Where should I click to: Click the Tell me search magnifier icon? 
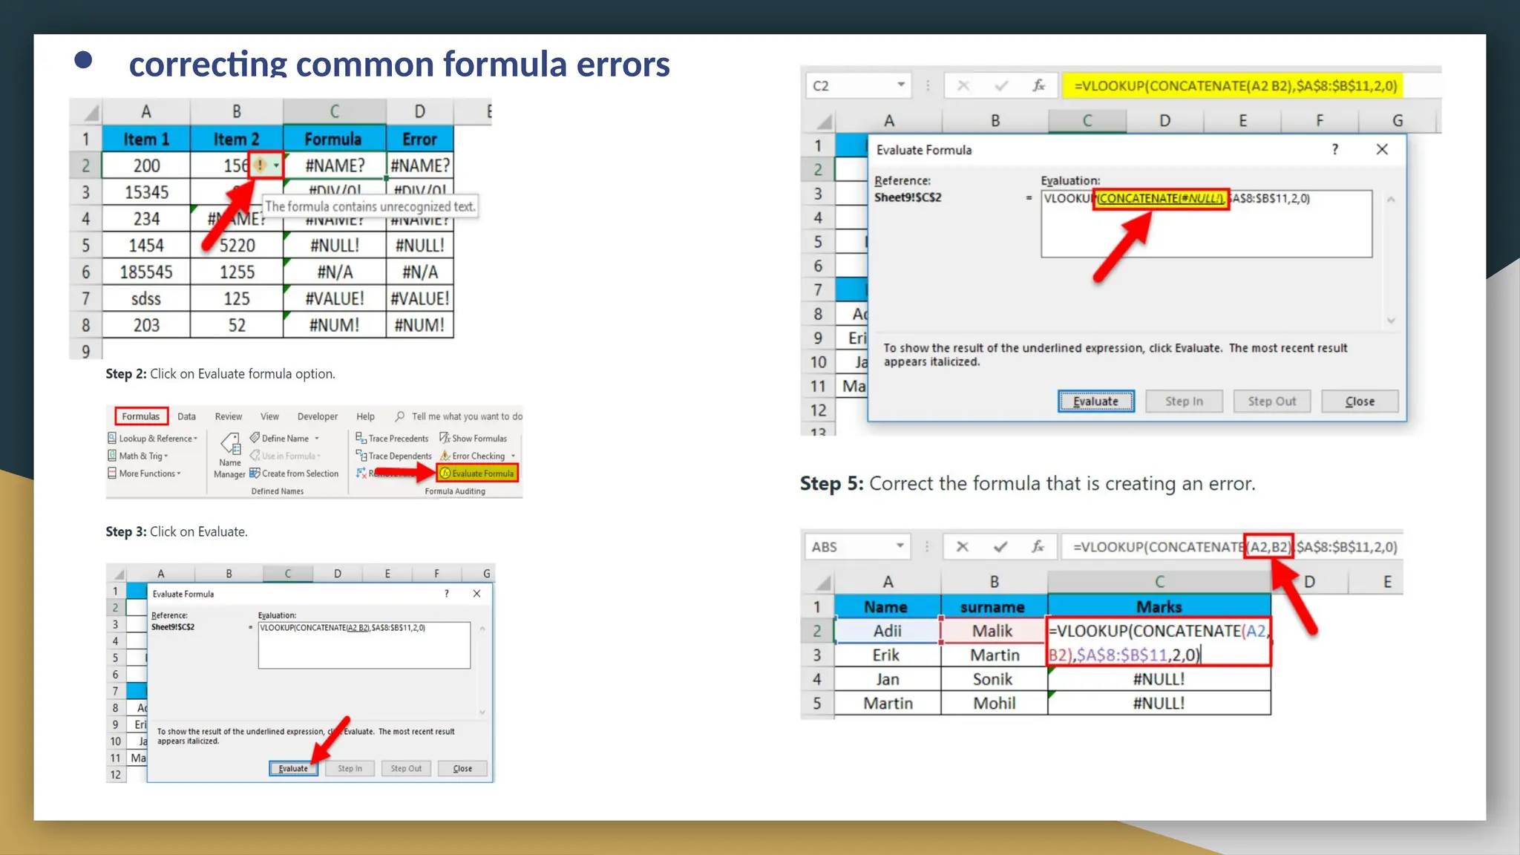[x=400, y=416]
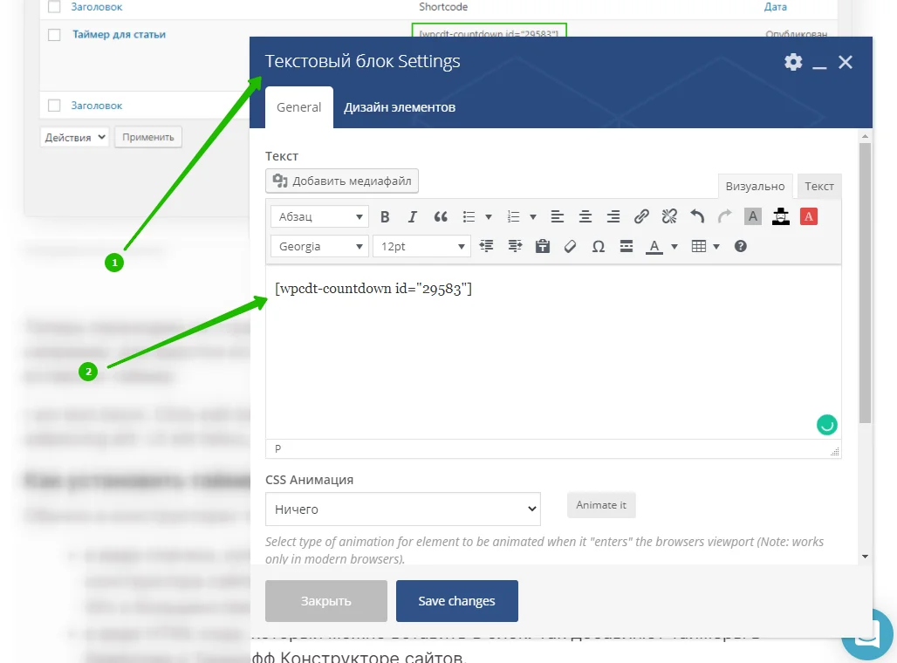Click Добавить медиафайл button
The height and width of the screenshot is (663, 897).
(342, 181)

* * *

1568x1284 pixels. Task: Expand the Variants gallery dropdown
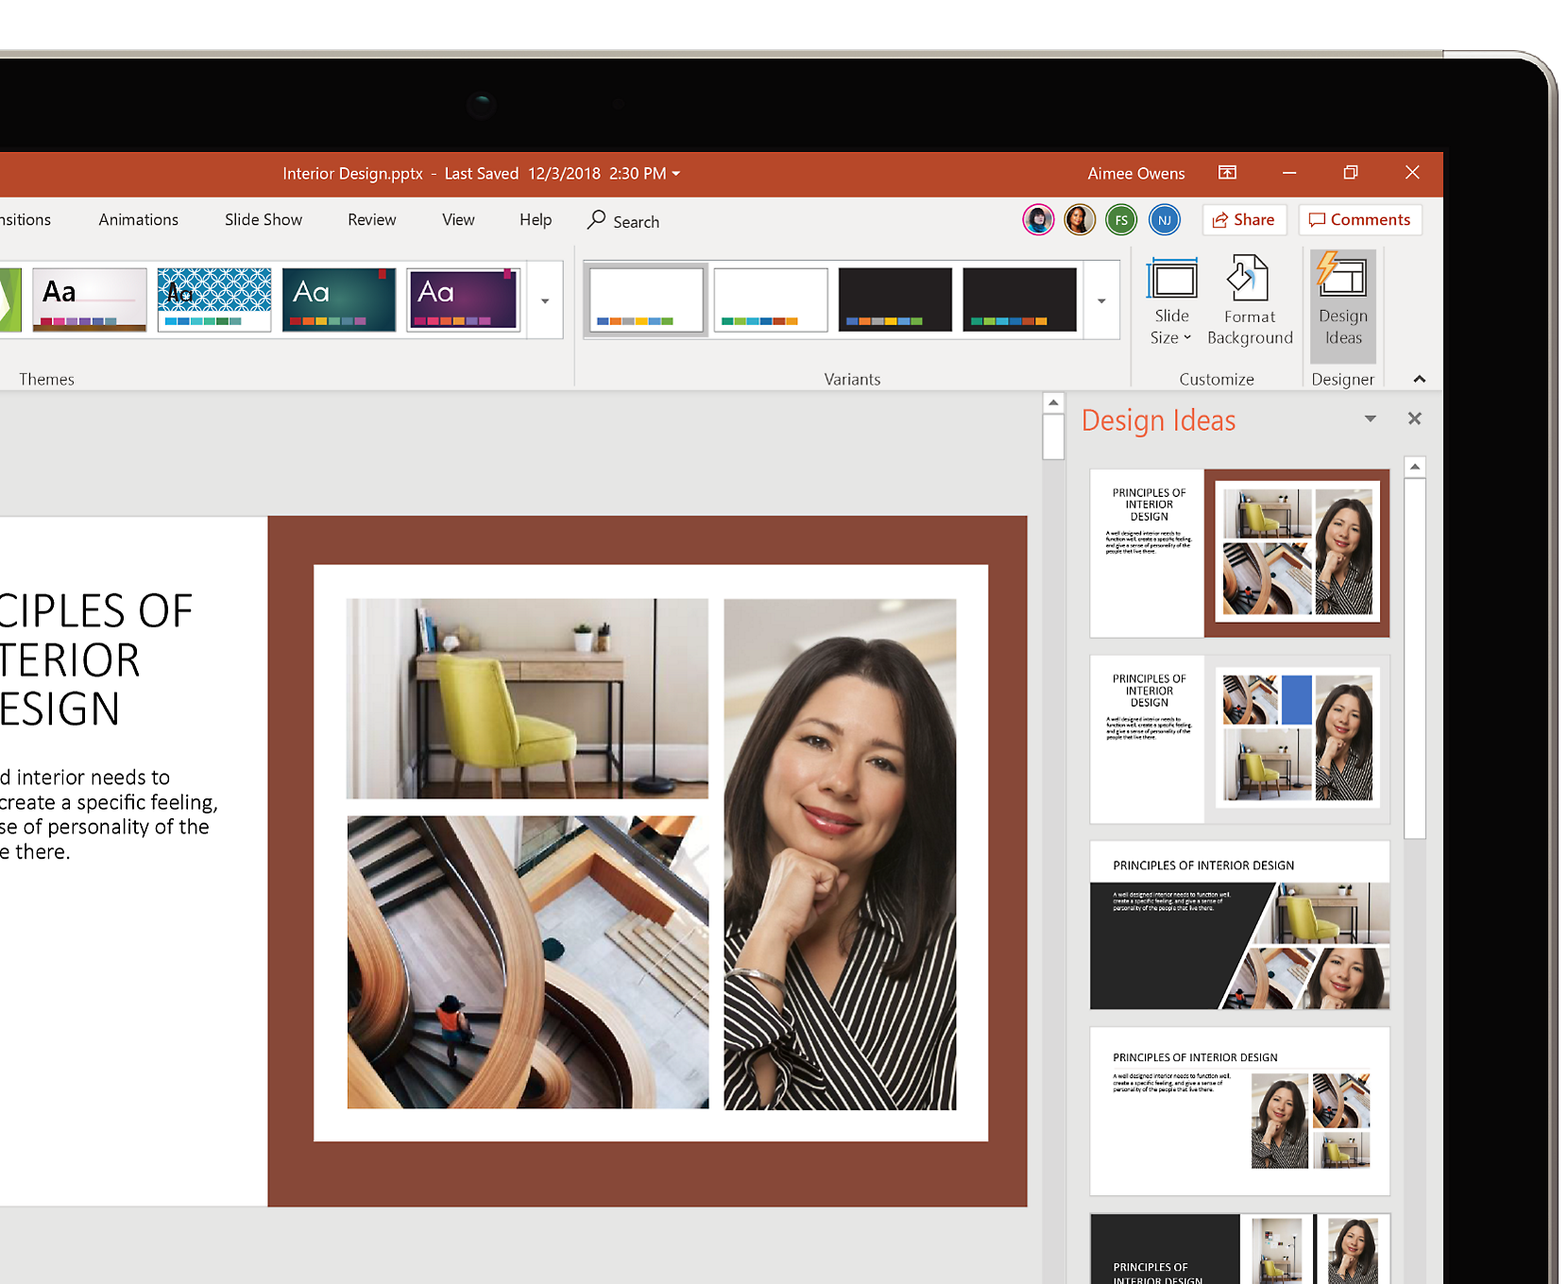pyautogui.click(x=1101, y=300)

* * *

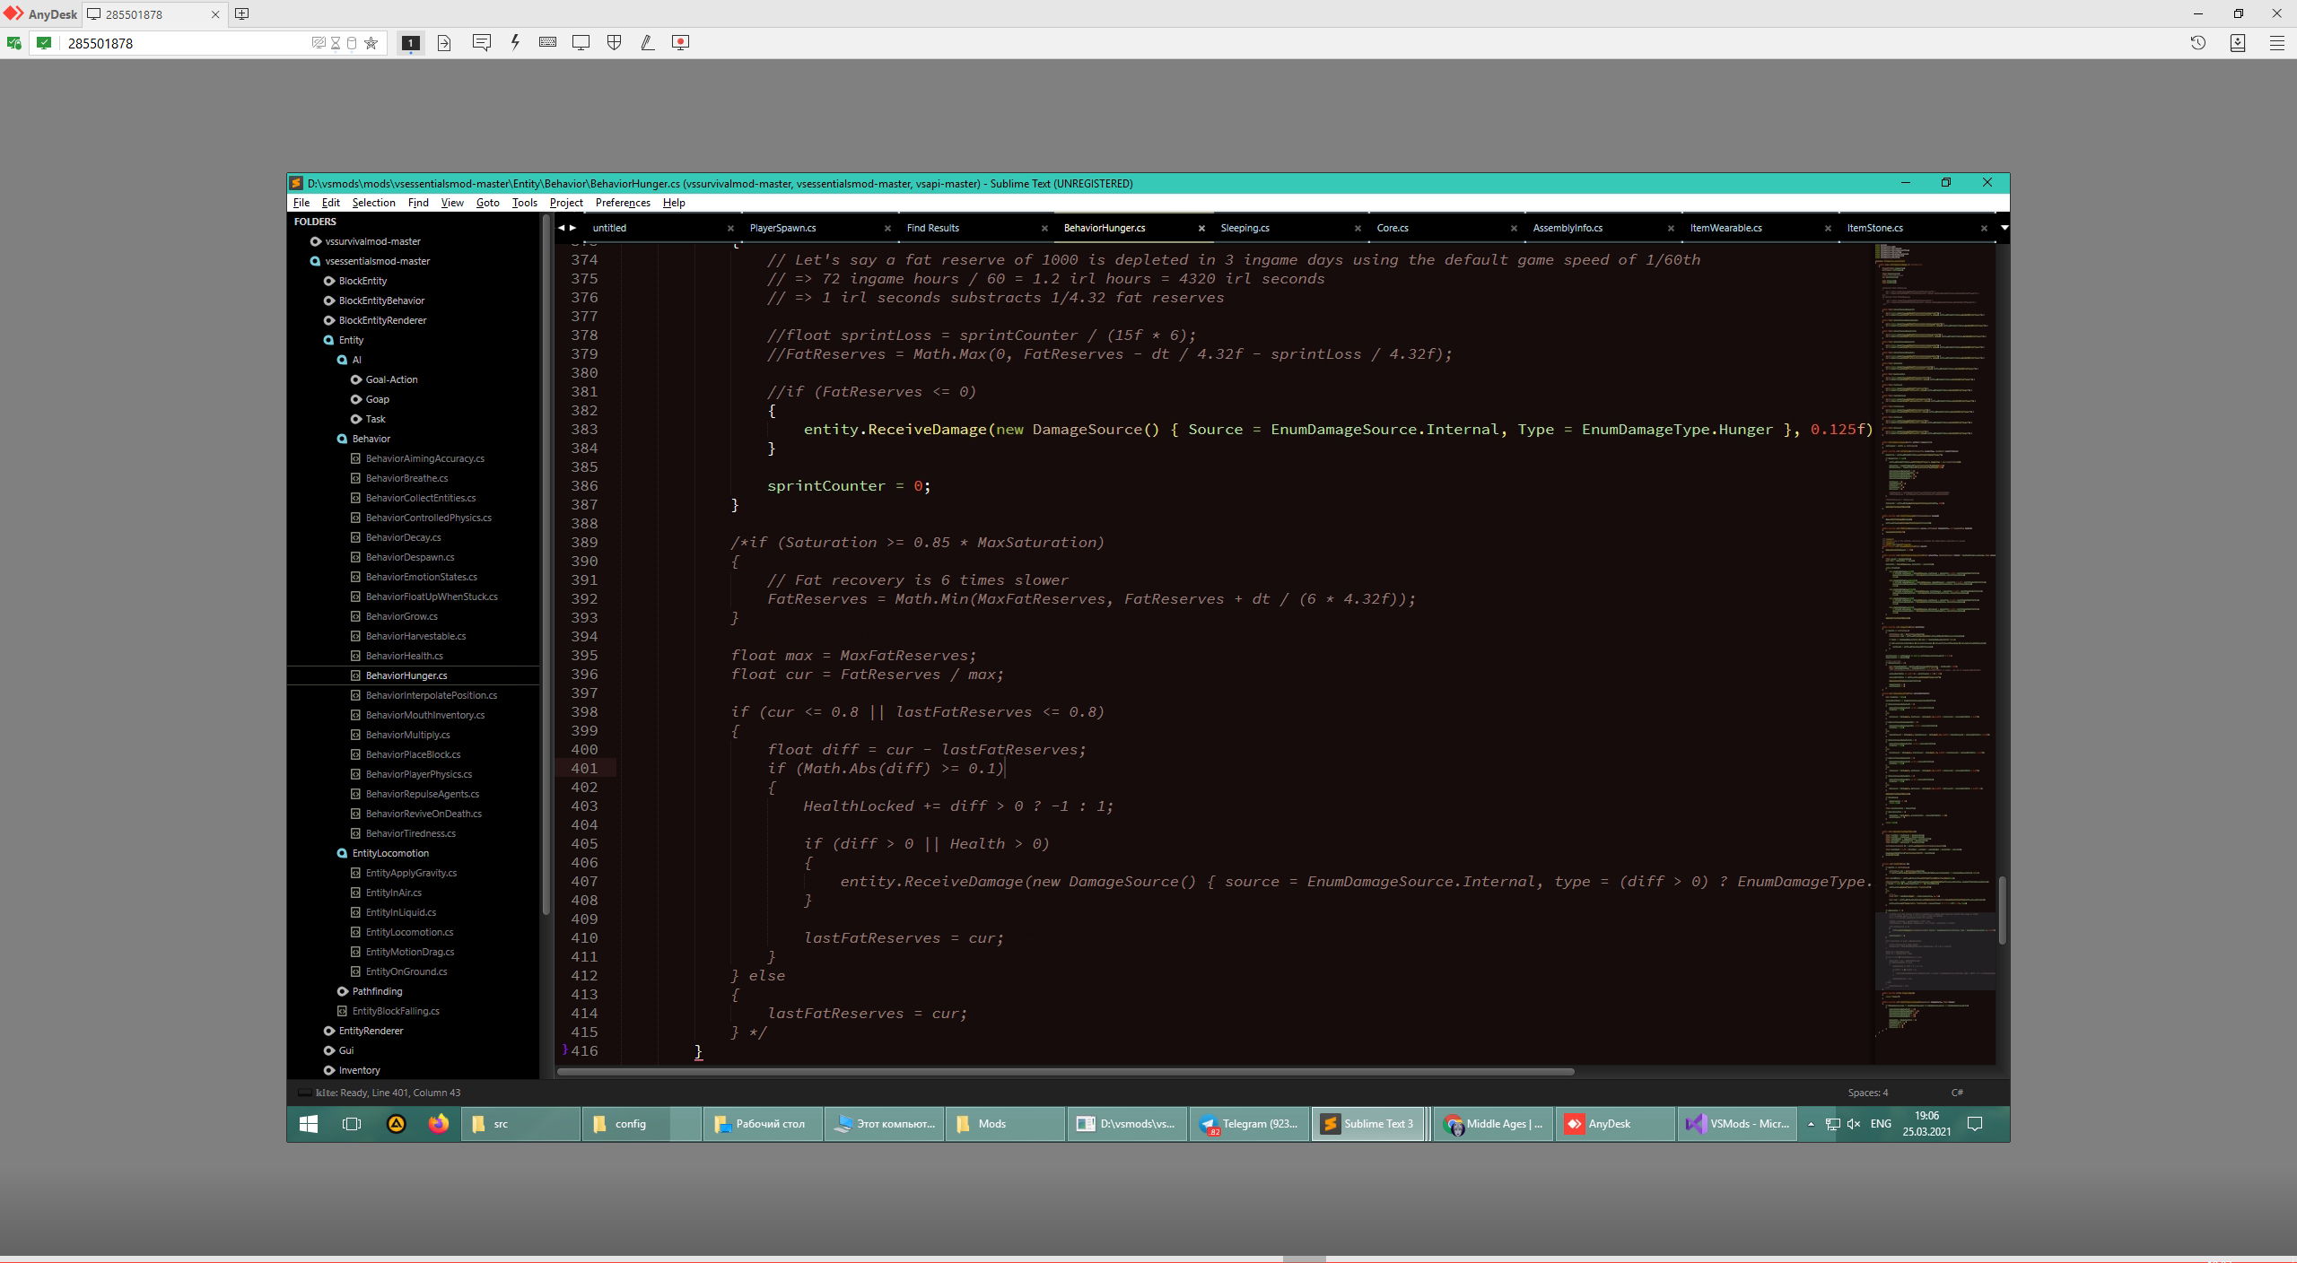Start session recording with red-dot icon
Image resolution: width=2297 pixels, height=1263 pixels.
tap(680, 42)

TASK DIRECTIONS:
Reproduce the material starting at the line containing "Start session recording with red-dot icon" and ending at the line containing "tap(680, 42)", including both of those lines, and leave the pictures out of your answer.

ANSWER TO THIS TASK:
Start session recording with red-dot icon
Image resolution: width=2297 pixels, height=1263 pixels.
tap(680, 42)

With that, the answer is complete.